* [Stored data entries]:
◇ ◇ ◇ ◇ ◇

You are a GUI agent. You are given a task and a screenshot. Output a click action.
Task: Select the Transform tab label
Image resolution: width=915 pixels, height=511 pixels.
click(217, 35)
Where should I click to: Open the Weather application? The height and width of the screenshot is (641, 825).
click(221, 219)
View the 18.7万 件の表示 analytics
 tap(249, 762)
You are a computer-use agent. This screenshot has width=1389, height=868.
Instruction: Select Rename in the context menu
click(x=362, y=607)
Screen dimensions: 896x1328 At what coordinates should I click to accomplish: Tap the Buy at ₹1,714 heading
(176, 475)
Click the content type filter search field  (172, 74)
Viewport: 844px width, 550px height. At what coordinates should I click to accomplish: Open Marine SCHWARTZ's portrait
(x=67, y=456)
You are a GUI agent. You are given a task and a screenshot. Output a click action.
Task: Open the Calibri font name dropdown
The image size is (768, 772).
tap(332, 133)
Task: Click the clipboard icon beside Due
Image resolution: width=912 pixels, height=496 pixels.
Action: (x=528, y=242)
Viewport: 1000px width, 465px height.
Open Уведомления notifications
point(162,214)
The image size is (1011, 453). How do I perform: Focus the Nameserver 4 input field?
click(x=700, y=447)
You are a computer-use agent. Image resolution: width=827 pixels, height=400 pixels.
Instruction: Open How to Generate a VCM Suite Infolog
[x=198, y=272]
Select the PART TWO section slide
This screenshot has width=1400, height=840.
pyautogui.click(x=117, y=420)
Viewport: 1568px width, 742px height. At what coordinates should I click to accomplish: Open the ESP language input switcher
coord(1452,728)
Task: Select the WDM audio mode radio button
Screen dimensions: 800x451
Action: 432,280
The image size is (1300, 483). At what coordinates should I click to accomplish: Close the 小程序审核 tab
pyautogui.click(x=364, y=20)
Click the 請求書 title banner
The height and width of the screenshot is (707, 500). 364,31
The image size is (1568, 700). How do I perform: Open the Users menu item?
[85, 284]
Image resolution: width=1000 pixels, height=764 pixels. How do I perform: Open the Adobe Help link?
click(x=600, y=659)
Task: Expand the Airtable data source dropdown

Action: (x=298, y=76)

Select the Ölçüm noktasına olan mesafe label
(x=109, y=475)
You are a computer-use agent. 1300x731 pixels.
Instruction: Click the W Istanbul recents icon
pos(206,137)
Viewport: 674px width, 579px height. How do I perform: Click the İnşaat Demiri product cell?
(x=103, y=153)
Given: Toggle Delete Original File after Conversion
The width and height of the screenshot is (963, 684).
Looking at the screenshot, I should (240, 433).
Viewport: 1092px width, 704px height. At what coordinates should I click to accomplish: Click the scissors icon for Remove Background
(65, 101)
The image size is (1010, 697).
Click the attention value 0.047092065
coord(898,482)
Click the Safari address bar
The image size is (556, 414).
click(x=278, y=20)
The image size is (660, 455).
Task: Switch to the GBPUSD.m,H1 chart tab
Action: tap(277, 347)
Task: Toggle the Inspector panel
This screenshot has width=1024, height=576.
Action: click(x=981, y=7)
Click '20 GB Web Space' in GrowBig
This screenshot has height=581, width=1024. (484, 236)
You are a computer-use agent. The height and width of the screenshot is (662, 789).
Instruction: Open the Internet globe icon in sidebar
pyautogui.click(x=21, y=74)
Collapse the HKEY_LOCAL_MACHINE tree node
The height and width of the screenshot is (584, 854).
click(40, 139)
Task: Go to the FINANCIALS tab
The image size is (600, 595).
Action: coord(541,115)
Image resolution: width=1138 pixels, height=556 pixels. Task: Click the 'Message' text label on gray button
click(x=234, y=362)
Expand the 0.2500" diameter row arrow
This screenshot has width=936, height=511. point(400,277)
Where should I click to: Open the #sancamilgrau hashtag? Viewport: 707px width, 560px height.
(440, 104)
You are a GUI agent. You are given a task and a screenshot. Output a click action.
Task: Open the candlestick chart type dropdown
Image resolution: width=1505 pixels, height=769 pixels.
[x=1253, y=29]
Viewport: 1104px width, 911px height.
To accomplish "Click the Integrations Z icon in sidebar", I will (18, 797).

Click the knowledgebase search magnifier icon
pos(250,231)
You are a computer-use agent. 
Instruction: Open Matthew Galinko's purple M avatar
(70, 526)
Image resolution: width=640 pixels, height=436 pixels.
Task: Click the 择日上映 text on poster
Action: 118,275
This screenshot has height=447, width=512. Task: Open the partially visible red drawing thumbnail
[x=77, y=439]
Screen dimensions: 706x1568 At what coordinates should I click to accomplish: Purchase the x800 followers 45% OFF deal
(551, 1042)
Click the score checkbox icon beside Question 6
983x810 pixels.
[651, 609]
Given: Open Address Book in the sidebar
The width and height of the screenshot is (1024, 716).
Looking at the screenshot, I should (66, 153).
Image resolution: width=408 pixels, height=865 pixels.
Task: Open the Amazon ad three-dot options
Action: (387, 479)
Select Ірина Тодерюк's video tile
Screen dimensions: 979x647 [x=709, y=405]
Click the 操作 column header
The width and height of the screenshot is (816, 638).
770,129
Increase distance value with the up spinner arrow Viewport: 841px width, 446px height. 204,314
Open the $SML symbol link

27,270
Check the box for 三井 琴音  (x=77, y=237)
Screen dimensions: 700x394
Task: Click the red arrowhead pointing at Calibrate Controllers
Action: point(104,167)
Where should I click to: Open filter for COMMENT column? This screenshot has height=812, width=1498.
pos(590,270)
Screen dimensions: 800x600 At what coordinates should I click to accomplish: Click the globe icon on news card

◇ ◇ ◇ ◇ ◇

* [Brief]:
Reply with only the number of lines in the entries that contain the word "agent".

* [Output for this task]:
8